Gérard Mayen, Programme du Carré St-Vincent 2009/10

Gérard Mayen

« Où est le fond, où est la forme ? Cette question vaut pour la danse particulièrement. Le décor fait-il fond ? La présence humaine y suffit-elle à produire forme ? Ou le fond est-il fait d’une neutralité de présence, où tout geste survenant vaudrait forme ? Autre hypothèse : les gestes du quotidien banal nourriraient-ils le fond, la forme résidant alors dans le seul geste dessiné en fonction d’une intention d’écriture ? Etc. Holeulone, pièce avec laquelle Karine Ponties a remporté le prix du spectacle de l’année décerné par la critique belge francophone, pourrait s’aborder à travers ces questions.

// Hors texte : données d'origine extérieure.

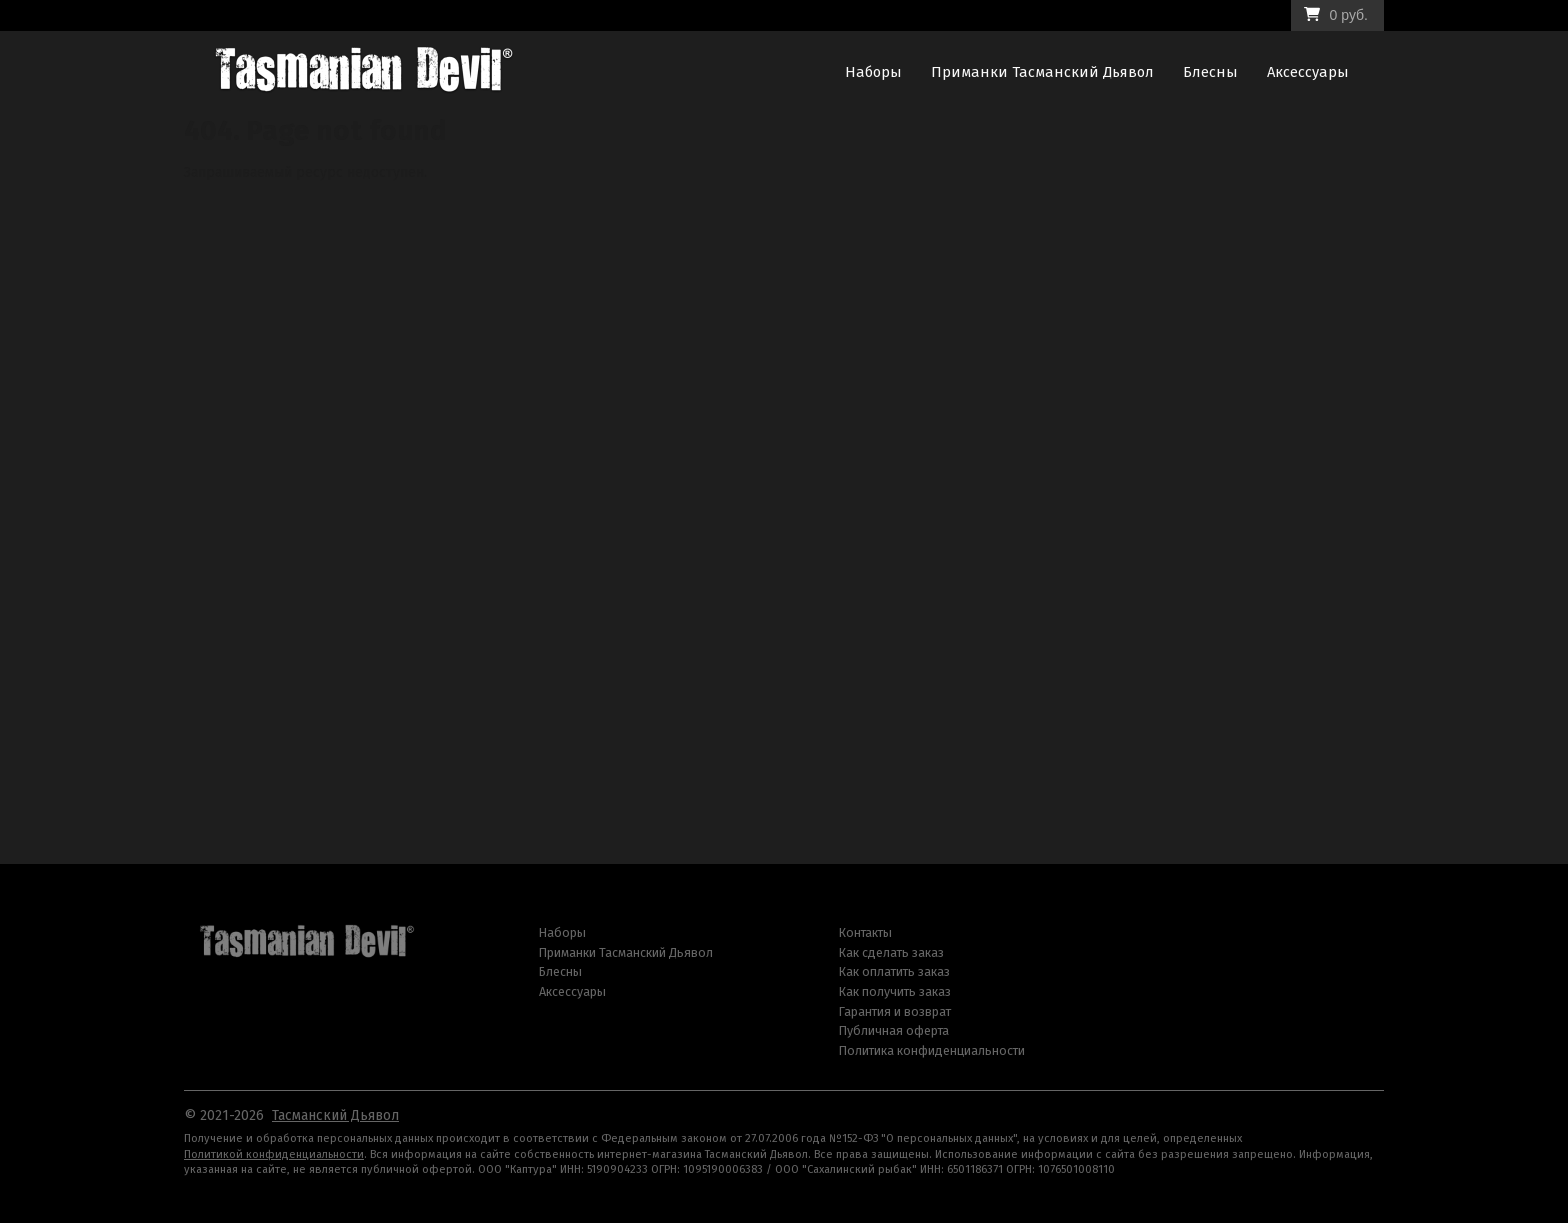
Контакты (865, 932)
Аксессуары (1308, 72)
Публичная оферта (894, 1030)
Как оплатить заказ (894, 971)
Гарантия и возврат (895, 1011)
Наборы (873, 72)
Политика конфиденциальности (932, 1050)
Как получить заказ (895, 991)
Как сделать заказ (891, 952)
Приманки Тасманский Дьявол (1042, 72)
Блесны (1210, 72)
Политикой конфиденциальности (274, 1154)
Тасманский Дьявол (335, 1115)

L’action conduite par ses deux interprètes masculins se développe sur un dispositif compact, installé au cœur du plateau. L’espace s’y trouve condensé, tassé, exacerbé, le long d’un plan frontal en pente, et en terrasse à son sommet, percé de trappes. Si bien que le mouvement tient de la glissade, de la virevolte, de la chute, pour des danseurs dont les figures sont tour à tour escamotées, sectionnées, gommées – comme possédées, endiablées, manipulées dans un hors-champ souterrain qui échappe.

De surcroît, cette machine à sortilèges est léchée, baignée, noyée, par un jeu d’images en mouvement, magnifiquement orchestrées par Thierry Van Hasselt. La conjugaison de ces paramètres tend à une dilution onirique, sur une cartographie mouvante, avec brouillage des plans de vision. Tels des Sisyphe, les danseurs s’obstinent dans ce piège énigmatique, insectes mis en boîte sous des regards d’entomologistes.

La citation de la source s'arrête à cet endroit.